Collection entries
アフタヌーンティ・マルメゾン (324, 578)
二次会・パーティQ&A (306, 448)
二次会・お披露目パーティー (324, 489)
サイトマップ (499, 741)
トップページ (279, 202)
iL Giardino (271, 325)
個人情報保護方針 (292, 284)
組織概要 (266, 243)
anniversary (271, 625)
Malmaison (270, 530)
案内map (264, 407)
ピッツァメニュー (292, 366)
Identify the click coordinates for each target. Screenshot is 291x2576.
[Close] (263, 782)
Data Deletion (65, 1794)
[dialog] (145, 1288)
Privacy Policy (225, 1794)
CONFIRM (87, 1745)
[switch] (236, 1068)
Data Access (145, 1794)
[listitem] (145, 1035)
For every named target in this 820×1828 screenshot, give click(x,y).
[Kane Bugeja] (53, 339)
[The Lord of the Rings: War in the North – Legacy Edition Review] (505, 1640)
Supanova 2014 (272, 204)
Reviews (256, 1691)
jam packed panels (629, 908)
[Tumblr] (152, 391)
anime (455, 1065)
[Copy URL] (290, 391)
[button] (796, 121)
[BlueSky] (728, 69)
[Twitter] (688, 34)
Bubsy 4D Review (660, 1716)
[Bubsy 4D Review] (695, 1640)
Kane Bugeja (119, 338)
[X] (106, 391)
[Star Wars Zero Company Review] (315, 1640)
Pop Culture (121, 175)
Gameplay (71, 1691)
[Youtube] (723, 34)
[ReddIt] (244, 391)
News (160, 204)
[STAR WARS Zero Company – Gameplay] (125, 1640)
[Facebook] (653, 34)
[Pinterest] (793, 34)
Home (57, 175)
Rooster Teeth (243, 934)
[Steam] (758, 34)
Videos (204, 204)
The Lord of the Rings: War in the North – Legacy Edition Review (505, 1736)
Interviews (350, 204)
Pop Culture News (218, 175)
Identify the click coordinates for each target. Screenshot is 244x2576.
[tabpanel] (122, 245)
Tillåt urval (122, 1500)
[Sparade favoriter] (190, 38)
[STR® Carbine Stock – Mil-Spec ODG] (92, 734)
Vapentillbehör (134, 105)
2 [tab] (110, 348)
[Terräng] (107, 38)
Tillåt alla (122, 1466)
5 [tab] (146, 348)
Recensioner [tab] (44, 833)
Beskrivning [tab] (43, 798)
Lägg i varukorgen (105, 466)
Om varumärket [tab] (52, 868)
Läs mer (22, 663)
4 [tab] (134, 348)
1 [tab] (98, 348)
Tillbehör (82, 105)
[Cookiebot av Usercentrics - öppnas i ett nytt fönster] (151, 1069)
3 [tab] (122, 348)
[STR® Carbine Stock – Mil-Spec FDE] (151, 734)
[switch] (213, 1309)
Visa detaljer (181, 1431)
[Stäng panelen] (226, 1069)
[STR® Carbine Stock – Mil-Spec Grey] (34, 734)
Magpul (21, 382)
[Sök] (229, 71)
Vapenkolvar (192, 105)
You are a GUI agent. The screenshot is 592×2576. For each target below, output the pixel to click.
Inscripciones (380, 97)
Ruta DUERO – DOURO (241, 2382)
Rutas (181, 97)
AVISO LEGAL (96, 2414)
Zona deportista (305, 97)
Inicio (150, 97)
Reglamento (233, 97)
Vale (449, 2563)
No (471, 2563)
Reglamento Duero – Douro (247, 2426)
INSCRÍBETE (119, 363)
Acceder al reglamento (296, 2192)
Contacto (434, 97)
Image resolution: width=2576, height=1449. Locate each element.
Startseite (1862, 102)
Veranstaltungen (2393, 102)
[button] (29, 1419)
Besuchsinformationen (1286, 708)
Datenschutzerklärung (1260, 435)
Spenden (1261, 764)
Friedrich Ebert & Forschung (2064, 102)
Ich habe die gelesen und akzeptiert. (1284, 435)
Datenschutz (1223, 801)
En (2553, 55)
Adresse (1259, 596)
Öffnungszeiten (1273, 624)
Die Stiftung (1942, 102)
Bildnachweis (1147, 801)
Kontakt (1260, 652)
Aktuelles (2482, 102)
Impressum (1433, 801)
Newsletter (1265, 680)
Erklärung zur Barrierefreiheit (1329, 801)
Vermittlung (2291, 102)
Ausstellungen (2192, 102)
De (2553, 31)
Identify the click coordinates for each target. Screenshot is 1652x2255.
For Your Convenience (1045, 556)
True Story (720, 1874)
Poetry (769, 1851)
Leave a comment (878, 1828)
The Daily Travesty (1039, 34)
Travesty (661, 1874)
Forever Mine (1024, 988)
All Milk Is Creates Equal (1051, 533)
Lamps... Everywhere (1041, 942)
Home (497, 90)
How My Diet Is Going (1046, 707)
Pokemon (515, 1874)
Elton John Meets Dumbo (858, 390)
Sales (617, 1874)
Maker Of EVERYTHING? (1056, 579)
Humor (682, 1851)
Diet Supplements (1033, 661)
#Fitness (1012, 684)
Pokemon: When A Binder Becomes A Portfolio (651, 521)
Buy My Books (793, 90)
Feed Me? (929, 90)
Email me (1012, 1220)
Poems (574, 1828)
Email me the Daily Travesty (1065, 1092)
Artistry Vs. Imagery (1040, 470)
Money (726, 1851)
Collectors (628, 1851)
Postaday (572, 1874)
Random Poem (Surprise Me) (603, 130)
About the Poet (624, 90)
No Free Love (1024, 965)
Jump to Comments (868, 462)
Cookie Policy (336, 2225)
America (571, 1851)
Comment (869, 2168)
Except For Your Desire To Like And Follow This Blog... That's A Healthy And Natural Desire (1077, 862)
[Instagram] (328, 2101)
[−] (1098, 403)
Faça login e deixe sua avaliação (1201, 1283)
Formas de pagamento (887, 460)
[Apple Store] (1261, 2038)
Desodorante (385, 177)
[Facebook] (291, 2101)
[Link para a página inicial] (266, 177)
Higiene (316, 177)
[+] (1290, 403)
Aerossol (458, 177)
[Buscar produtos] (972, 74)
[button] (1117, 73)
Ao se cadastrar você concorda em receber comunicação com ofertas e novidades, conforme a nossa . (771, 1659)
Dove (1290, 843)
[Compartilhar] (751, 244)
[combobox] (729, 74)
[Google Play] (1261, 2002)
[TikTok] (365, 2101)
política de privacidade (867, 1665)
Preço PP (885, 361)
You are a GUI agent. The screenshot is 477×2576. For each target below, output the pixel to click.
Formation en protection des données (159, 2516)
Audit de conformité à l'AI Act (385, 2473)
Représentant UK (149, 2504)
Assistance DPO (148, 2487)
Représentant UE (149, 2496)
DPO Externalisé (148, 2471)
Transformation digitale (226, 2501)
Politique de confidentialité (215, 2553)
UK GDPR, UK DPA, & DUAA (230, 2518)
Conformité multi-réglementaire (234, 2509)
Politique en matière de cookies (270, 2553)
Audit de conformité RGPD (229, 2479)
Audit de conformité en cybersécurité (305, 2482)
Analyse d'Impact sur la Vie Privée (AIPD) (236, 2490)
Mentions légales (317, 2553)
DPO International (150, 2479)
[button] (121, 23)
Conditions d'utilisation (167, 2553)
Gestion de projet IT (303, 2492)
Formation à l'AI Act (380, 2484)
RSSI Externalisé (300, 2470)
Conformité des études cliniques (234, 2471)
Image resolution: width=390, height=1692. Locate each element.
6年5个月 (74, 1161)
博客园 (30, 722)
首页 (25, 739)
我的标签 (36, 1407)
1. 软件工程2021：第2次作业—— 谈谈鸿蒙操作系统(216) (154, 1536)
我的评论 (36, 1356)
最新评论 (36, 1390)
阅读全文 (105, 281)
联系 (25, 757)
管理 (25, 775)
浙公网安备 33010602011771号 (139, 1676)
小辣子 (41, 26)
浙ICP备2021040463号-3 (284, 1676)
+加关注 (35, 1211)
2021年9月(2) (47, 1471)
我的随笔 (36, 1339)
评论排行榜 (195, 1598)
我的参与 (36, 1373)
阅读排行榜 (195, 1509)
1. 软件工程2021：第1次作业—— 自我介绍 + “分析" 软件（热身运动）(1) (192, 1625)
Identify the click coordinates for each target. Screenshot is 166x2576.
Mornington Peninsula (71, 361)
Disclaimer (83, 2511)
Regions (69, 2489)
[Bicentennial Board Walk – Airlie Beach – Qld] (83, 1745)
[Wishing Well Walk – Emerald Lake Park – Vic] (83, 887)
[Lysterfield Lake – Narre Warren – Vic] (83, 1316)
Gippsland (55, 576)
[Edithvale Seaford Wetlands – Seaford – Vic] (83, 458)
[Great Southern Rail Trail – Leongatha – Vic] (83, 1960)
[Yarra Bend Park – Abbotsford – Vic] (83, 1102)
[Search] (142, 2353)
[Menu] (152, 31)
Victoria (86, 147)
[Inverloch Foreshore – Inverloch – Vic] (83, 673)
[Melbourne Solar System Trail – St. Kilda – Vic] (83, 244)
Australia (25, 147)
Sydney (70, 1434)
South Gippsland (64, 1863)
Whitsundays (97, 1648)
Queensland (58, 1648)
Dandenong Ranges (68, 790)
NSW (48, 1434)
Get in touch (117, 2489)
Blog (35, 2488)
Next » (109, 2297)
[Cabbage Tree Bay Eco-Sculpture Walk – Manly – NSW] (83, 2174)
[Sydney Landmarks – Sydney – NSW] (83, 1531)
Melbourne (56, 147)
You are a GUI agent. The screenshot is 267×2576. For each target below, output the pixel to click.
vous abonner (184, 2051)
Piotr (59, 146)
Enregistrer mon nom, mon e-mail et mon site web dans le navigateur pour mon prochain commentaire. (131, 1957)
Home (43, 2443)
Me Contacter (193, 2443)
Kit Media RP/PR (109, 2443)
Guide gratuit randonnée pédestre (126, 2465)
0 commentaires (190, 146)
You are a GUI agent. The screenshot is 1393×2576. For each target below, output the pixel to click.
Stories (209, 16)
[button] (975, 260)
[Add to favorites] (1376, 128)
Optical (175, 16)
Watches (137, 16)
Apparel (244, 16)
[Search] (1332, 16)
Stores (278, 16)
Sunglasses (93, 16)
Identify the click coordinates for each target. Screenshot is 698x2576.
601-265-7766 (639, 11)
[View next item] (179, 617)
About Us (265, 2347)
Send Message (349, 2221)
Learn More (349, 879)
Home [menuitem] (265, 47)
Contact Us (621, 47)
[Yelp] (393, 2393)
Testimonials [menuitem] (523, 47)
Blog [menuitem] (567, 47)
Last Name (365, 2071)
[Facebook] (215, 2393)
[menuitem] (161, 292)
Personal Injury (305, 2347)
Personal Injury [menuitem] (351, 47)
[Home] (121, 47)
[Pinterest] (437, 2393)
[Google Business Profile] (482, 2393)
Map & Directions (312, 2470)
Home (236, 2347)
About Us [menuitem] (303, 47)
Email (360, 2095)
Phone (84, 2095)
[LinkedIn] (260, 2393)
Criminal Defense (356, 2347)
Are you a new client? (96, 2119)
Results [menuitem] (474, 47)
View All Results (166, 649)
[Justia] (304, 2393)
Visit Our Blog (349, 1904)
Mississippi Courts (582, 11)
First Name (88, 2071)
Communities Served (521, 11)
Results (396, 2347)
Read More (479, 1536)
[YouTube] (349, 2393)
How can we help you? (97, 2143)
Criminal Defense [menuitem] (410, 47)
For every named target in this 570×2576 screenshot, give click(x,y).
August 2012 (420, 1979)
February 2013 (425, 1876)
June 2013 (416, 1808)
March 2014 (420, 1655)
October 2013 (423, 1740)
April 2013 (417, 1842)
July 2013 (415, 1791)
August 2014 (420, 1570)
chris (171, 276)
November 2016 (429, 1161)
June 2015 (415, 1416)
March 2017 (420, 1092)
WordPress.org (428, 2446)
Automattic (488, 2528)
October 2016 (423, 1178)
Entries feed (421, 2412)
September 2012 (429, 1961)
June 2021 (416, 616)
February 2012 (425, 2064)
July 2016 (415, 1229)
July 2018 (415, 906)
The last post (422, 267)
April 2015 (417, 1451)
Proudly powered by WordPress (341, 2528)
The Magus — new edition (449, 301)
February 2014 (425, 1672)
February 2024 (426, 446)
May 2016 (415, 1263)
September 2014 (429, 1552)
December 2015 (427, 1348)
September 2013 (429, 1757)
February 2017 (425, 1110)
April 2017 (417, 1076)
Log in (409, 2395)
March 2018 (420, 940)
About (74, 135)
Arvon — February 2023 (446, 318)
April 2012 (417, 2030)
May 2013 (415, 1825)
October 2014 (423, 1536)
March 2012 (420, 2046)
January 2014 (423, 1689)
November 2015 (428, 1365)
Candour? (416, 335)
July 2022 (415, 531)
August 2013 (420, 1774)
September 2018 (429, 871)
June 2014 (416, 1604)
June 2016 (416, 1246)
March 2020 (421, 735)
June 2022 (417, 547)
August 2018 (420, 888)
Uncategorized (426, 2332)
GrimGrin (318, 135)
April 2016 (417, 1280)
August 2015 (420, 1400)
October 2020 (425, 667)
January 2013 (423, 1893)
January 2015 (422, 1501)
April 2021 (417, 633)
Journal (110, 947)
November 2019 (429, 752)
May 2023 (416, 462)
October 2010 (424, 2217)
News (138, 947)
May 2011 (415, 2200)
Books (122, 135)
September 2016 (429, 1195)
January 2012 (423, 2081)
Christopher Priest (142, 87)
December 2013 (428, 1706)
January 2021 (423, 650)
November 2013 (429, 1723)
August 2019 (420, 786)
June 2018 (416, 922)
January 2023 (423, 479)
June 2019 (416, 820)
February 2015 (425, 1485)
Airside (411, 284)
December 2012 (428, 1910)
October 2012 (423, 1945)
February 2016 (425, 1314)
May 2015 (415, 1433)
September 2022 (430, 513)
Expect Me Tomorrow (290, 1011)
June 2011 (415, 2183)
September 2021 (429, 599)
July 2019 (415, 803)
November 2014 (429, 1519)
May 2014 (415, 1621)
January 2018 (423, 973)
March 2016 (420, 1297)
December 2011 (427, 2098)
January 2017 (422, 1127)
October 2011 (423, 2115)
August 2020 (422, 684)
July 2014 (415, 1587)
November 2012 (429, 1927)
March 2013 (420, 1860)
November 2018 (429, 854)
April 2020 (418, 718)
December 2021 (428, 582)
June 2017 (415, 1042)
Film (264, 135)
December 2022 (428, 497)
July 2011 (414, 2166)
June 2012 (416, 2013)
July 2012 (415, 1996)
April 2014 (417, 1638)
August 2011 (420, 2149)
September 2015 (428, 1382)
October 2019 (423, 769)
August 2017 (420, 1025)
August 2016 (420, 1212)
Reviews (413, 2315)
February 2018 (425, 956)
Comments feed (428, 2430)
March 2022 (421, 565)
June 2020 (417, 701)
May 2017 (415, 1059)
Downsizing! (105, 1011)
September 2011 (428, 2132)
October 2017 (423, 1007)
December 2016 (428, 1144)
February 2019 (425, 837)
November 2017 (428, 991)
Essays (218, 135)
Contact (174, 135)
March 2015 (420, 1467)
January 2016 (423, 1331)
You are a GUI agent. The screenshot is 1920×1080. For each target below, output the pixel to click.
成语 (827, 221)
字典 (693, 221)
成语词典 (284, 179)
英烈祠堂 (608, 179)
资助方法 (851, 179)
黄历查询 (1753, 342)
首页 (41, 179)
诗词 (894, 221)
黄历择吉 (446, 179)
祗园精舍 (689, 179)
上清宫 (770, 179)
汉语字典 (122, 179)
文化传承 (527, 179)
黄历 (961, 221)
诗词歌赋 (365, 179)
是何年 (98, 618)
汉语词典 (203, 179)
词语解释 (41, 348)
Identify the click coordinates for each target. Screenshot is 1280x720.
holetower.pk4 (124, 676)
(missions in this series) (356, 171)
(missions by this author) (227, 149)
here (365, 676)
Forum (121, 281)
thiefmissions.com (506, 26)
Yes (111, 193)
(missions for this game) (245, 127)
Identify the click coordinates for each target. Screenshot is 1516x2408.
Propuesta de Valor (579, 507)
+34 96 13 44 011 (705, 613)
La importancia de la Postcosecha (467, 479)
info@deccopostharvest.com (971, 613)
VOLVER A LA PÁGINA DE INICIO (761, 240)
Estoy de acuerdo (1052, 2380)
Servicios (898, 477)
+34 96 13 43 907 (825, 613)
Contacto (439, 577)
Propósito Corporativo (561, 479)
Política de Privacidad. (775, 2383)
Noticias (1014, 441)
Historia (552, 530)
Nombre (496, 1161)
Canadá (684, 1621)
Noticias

(Description of the task): Which lines above run from the one containing "Australia (25, 147)" down to the one containing "Me Contacter (193, 2443)"? Repeat exactly those, both ends included, and nothing else.

(Answer to this task):
Australia (25, 147)
Sydney (70, 1434)
South Gippsland (64, 1863)
Whitsundays (97, 1648)
Queensland (58, 1648)
Dandenong Ranges (68, 790)
NSW (48, 1434)
Get in touch (117, 2489)
Blog (35, 2488)
Next » (109, 2297)
[Cabbage Tree Bay Eco-Sculpture Walk – Manly – NSW] (83, 2174)
[Sydney Landmarks – Sydney – NSW] (83, 1531)
Melbourne (56, 147)
You are a GUI agent. The screenshot is 267×2576. For each target below, output the pixel to click.
vous abonner (184, 2051)
Piotr (59, 146)
Enregistrer mon nom, mon e-mail et mon site web dans le navigateur pour mon prochain commentaire. (131, 1957)
Home (43, 2443)
Me Contacter (193, 2443)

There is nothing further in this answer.